(Data excerpts)
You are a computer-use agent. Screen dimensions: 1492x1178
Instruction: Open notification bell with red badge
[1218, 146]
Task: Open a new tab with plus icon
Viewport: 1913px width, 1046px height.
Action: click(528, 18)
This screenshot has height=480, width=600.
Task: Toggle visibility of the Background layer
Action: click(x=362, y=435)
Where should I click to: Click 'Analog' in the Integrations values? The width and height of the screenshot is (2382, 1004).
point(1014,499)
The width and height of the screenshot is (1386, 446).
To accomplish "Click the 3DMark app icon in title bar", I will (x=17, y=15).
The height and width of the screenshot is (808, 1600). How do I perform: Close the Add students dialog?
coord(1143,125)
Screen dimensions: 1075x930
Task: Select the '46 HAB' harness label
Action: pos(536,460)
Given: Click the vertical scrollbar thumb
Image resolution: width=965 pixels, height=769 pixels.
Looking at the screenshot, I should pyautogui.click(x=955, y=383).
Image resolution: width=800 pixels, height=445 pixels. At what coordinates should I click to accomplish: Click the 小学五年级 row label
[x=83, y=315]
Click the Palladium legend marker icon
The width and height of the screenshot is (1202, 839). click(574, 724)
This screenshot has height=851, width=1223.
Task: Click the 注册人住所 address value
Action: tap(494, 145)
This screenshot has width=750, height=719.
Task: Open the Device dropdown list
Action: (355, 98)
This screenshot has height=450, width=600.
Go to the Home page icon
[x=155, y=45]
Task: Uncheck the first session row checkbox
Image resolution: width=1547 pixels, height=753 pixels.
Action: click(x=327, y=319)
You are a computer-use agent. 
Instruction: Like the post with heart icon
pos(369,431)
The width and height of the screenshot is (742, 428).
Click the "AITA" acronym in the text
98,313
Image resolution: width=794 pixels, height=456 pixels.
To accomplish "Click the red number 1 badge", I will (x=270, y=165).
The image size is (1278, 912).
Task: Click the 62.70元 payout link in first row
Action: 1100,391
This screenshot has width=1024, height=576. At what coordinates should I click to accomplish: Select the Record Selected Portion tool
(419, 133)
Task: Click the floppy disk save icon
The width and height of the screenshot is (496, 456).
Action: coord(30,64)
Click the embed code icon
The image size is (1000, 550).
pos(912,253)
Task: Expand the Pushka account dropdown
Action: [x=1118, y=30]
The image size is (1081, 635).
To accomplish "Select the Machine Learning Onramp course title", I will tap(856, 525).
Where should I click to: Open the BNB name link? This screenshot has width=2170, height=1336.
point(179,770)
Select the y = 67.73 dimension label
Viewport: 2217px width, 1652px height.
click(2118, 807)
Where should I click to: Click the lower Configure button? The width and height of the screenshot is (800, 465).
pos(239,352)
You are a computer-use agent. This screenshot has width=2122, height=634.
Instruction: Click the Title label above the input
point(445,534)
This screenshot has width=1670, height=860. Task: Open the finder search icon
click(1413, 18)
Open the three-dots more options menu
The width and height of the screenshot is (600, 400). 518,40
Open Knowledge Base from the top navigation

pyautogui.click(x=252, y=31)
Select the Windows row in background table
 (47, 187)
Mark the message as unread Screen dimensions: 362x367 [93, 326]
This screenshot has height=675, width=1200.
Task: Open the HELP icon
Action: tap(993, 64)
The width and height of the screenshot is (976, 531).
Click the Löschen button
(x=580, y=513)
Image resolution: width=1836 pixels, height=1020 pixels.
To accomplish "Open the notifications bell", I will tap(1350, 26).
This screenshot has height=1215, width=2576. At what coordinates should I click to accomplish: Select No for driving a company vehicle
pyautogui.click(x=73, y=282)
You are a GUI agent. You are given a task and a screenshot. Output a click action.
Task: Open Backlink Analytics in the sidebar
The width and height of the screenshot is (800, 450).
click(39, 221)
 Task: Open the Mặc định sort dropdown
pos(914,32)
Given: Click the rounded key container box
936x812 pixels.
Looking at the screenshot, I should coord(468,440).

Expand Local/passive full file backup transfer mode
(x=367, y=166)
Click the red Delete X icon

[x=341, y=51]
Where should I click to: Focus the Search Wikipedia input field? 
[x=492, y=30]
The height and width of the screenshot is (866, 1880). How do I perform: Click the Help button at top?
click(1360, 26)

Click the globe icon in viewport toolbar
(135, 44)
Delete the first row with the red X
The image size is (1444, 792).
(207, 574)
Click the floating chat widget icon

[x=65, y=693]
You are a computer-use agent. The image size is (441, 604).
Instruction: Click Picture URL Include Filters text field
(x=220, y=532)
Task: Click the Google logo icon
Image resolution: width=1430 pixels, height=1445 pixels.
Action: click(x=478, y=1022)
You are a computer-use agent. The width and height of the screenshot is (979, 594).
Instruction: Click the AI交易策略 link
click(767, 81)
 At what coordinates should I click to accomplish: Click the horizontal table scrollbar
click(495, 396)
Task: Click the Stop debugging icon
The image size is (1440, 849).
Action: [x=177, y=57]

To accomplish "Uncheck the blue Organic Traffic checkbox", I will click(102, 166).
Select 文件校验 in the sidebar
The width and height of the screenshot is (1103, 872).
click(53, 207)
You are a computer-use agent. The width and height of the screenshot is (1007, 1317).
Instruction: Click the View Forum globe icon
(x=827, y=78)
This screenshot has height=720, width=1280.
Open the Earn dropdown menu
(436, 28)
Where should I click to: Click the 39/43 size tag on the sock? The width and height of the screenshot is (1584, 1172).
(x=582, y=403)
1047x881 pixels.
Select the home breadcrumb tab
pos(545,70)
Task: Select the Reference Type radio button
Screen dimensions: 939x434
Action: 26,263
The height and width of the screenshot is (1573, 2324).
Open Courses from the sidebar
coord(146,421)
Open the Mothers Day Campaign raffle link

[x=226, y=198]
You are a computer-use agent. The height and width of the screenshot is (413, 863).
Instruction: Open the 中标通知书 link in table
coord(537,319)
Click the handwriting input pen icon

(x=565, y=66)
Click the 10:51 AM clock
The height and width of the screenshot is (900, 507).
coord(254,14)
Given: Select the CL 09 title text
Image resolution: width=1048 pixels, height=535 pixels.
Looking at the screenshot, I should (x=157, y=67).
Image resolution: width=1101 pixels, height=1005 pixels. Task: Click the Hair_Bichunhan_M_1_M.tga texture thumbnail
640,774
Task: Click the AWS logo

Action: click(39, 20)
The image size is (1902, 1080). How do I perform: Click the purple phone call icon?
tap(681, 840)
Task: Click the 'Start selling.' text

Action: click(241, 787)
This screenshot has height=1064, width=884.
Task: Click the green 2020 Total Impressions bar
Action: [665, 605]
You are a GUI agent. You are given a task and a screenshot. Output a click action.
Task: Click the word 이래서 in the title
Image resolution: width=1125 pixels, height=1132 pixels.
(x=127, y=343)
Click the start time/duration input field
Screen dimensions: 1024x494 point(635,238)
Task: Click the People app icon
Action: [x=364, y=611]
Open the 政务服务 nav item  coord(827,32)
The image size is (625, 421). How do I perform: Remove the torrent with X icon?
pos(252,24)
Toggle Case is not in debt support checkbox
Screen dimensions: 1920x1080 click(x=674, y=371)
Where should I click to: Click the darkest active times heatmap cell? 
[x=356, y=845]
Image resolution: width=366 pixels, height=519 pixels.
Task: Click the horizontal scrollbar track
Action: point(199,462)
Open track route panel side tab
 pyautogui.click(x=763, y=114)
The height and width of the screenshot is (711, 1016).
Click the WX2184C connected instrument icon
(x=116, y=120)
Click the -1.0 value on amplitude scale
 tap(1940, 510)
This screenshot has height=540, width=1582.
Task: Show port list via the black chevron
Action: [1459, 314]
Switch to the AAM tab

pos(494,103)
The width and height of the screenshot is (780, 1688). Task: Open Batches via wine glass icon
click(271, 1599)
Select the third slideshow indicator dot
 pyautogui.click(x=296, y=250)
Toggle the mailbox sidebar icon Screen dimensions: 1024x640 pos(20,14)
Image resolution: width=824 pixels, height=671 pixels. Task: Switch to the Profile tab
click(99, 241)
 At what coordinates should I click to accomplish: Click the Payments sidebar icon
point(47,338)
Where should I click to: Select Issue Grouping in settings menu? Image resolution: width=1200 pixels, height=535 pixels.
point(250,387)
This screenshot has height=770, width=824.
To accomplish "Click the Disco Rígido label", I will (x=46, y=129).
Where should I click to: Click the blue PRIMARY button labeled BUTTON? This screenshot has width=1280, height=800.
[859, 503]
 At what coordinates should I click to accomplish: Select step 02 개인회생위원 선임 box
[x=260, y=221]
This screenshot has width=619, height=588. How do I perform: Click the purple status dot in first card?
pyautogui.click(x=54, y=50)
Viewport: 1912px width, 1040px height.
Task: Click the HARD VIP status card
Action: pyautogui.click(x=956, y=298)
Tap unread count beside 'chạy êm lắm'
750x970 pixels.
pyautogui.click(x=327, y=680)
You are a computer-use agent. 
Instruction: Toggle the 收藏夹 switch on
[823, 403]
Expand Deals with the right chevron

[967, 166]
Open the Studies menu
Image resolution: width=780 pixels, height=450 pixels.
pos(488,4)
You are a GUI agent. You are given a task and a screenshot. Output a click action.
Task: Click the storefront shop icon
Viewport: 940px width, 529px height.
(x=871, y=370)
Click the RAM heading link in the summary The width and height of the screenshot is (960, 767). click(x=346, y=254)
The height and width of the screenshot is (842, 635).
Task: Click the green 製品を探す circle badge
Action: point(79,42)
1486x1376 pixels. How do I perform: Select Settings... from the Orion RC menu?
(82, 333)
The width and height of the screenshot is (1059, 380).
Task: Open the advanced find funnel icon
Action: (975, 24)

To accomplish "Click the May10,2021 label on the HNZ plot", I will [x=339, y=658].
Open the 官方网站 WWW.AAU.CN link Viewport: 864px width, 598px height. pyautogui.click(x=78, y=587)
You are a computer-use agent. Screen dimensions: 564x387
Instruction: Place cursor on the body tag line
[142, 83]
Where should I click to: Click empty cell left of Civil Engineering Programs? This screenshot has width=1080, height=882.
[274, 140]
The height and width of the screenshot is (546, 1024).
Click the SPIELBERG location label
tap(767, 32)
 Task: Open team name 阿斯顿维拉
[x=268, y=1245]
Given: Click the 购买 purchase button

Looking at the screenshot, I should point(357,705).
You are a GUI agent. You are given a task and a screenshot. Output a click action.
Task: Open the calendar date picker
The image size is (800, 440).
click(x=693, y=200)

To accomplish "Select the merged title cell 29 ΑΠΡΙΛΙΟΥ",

**What is being asked:** Begin at the line that has "Click the globe icon in viewport toolbar" in the entries above; stop after the line that has "Task: Click the Google logo icon". Transcribe exactly those lines and no others.

**Solution to the problem:**
Click the globe icon in viewport toolbar
(135, 44)
Delete the first row with the red X
The image size is (1444, 792).
(207, 574)
Click the floating chat widget icon

[x=65, y=693]
You are a computer-use agent. The image size is (441, 604).
Instruction: Click Picture URL Include Filters text field
(x=220, y=532)
Task: Click the Google logo icon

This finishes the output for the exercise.